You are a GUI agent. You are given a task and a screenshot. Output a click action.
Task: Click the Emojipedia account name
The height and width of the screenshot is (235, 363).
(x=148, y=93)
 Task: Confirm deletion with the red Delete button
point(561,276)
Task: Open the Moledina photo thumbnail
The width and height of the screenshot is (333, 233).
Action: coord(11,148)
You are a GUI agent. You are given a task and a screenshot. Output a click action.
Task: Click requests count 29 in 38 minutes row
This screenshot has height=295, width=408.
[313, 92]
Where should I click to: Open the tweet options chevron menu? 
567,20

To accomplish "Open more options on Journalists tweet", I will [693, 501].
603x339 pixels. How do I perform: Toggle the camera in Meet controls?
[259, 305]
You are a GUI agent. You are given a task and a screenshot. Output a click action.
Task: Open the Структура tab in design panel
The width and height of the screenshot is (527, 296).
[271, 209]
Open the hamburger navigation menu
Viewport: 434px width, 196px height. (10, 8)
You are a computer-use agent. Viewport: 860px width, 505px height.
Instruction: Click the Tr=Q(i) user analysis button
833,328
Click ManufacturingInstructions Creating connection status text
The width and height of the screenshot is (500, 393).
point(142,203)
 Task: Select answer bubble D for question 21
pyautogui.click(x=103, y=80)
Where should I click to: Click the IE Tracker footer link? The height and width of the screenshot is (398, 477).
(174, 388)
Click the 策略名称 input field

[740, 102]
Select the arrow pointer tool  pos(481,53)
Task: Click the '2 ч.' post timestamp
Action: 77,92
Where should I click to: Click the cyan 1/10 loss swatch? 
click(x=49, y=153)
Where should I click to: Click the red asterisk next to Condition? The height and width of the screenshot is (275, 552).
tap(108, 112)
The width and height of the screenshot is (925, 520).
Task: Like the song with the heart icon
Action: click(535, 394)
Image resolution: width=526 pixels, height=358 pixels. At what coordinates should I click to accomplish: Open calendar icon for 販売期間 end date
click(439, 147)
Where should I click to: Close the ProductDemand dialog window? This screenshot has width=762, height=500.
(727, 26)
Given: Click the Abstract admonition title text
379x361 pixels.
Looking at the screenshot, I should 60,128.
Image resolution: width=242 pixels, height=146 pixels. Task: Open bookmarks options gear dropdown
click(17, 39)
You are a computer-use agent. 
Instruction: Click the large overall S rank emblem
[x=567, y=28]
⁂
Where the listing above has a line with "Task: Click requests", start there, and output every line exactly through the line with "Given: Click the", which is also included.

Task: Click requests count 29 in 38 minutes row
This screenshot has height=295, width=408.
[313, 92]
Where should I click to: Open the tweet options chevron menu? 
567,20

To accomplish "Open more options on Journalists tweet", I will [693, 501].
603x339 pixels. How do I perform: Toggle the camera in Meet controls?
[259, 305]
You are a GUI agent. You are given a task and a screenshot. Output a click action.
Task: Open the Структура tab in design panel
The width and height of the screenshot is (527, 296).
[271, 209]
Open the hamburger navigation menu
Viewport: 434px width, 196px height. (10, 8)
You are a computer-use agent. Viewport: 860px width, 505px height.
Instruction: Click the Tr=Q(i) user analysis button
833,328
Click ManufacturingInstructions Creating connection status text
The width and height of the screenshot is (500, 393).
point(142,203)
 Task: Select answer bubble D for question 21
pyautogui.click(x=103, y=80)
Where should I click to: Click the IE Tracker footer link? The height and width of the screenshot is (398, 477).
(174, 388)
Click the 策略名称 input field

[740, 102]
Select the arrow pointer tool  pos(481,53)
Task: Click the '2 ч.' post timestamp
Action: 77,92
Where should I click to: Click the cyan 1/10 loss swatch? 
click(x=49, y=153)
Where should I click to: Click the red asterisk next to Condition? The height and width of the screenshot is (275, 552).
tap(108, 112)
The width and height of the screenshot is (925, 520).
Task: Like the song with the heart icon
Action: click(535, 394)
Image resolution: width=526 pixels, height=358 pixels. At what coordinates should I click to accomplish: Open calendar icon for 販売期間 end date
click(439, 147)
Where should I click to: Close the ProductDemand dialog window? This screenshot has width=762, height=500.
(727, 26)
Given: Click the Abstract admonition title text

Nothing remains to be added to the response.